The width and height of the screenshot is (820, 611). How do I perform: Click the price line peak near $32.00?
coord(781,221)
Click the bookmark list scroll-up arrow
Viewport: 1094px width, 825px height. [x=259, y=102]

☆ ☆ ☆ ☆ ☆ ☆ ☆

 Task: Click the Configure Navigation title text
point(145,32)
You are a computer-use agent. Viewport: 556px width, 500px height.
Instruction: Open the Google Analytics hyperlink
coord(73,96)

☆ ☆ ☆ ☆ ☆ ☆ ☆

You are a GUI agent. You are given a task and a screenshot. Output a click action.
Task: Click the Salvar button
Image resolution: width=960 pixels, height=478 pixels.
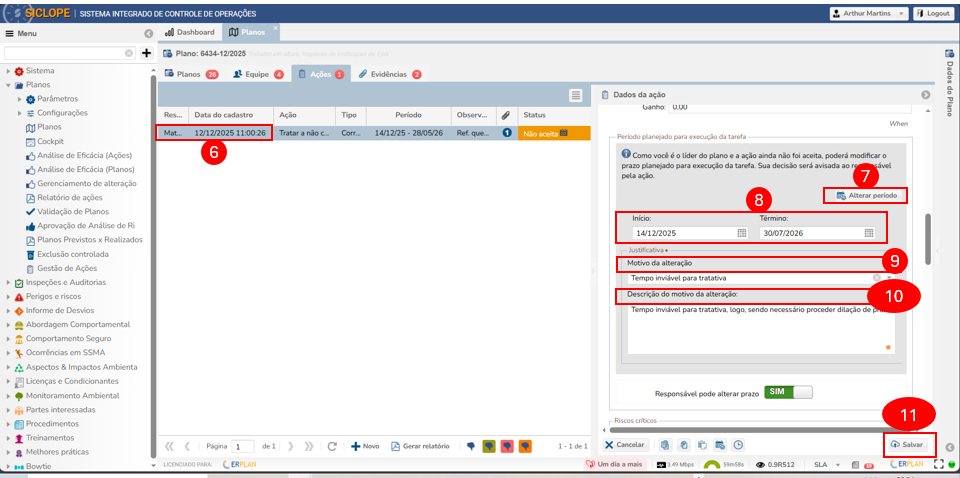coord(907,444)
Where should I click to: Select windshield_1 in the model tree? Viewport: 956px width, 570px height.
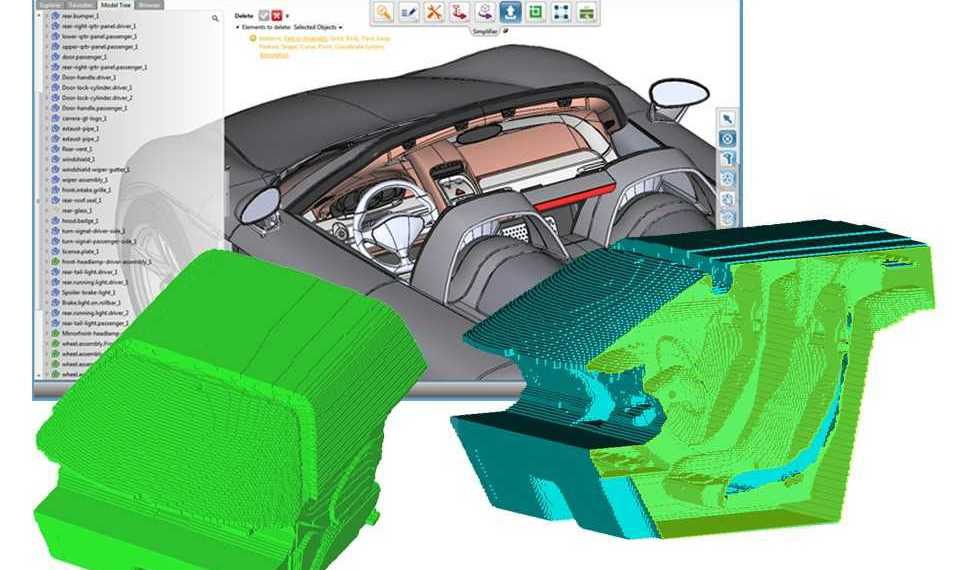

☆ ☆ ☆ ☆ ☆ ☆ ☆

- CHALLENGE -
Copy the data from the line with "You are a GUI" up to and including the line with "Where should I", substituting "Save" for "Salvar" and leaving everything else unchanged. Do not include the pictures.

- EXERCISE RESPONSE -
You are a GUI agent. You are given a task and a screenshot. Output a click action.
Task: Click the Save button
Image resolution: width=960 pixels, height=478 pixels.
coord(907,444)
Where should I click to: Select windshield_1 in the model tree? Viewport: 956px width, 570px height.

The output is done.